Tumori del seno e dell’ovaio: 4.700 nuovi casi all’anno legati a mutazioni BRCA

Tumori del seno e dell’ovaio: 4.700 nuovi casi all’anno legati a mutazioni BRCA

Tumori del seno e dell’ovaio: 4.700 nuovi casi all’anno legati a mutazioni BRCA

In Italia un caso su dieci di tumore mammario o ovarico è ereditario. La Fondazione AIOM chiede di accelerare l’accesso ai test genetici BRCA e HRD, fondamentali per prevenzione e strategie terapeutiche personalizzate

Ogni anno in Italia 4.700 nuovi tumori del seno e dell’ovaio sono riconducibili alle mutazioni BRCA1 e BRCA2. Si tratta di neoplasie ereditarie che richiedono attenzione non solo per le pazienti colpite, ma anche per i loro familiari. Tuttavia, l’accesso ai test genetici resta lento e non uniforme sul territorio, con liste d’attesa che superano spesso tempi compatibili con una diagnosi precoce e con la possibilità di prevenzione efficace. “I test genetici sono strumenti di medicina di precisione – spiega Saverio Cinieri, Past President di Fondazione AIOM –. Permettono di identificare persone a rischio, predisporre strategie di sorveglianza e offrire informazioni predittive sulle terapie. Le varianti BRCA, ad esempio, indicano una maggiore sensibilità agli inibitori PARP, farmaci essenziali per il trattamento del carcinoma ovarico avanzato”.

Accesso ai test: una questione di equità

Oltre ai test BRCA, anche l’esame HRD, che verifica il deficit delle cellule tumorali nella riparazione del DNA, non è ancora uniformemente disponibile né rimborsato. La Fondazione AIOM chiede quindi che questi strumenti vengano inseriti nei nuovi Livelli Essenziali di Assistenza (LEA), per garantire a tutte le pazienti pari opportunità di prevenzione e cura. “Velocizzare l’accesso ai test genetici significa proteggere vite e fornire informazioni terapeutiche preziose. È un intervento dal forte valore clinico e sociale”, aggiunge Cinieri.

Campagna informativa per pazienti e cittadini

Per aumentare la consapevolezza, la Fondazione AIOM ha lanciato la campagna “I Tumori Eredo-Familiari”, con webinar, talk show e sondaggi dedicati a pazienti, familiari e cittadini.
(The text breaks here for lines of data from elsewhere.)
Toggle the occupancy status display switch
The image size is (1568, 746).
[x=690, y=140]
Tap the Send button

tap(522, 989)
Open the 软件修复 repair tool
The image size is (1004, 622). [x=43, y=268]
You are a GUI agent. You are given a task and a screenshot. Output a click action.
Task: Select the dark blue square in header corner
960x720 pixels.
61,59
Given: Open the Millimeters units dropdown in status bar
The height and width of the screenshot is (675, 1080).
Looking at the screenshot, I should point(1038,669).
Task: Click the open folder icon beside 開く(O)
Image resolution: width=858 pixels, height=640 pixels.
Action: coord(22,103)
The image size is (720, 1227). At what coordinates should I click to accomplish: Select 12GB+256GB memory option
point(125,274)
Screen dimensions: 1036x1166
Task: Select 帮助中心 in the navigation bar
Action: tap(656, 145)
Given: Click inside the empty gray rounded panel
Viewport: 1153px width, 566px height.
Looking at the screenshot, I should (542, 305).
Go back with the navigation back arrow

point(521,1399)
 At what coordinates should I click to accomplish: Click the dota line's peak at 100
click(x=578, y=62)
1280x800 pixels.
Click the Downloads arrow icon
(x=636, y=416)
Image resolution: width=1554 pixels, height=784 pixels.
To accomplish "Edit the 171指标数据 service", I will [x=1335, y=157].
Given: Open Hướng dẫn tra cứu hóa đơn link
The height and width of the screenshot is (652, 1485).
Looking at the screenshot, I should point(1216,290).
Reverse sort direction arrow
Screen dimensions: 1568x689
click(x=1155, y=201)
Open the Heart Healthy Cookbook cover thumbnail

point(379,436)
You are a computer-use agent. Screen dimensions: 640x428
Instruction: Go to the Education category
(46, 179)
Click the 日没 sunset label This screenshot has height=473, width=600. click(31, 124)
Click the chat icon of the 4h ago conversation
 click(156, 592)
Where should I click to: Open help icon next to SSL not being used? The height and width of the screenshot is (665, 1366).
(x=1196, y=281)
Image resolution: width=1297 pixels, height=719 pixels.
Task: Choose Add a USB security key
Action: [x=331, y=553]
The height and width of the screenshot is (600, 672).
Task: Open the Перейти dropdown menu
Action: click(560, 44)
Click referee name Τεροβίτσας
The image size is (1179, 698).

L’iniziativa mira a diffondere la cultura della prevenzione oncologica e a sottolineare l’importanza dei percorsi personalizzati. “Intercettare tempestivamente le persone portatrici di mutazioni BRCA e offrire percorsi di sorveglianza specifici può davvero fare la differenza nella lotta contro il cancro”, evidenzia Ornella Campanella, Presidente di aBRCAdabra.

Supporto psicologico e medicina preventiva

Essere portatori di mutazioni oncologiche può generare disagio psicologico significativo, soprattutto quando è necessaria una chirurgia profilattica. Gabriella Pravettoni, Docente di Psicologia delle Decisioni e Direttrice Psiconcologia IEO, ricorda che oltre il 50% dei pazienti oncologici vive un forte impatto emotivo: garantire supporto psicologico prima e dopo i test genetici è essenziale. “Non basta adottare stili di vita sani o partecipare ai programmi di screening – conclude Cinieri –. Servono controlli medici qualificati, precoci e accessibili, per ridurre l’impatto di queste neoplasie sul servizio sanitario nazionale”.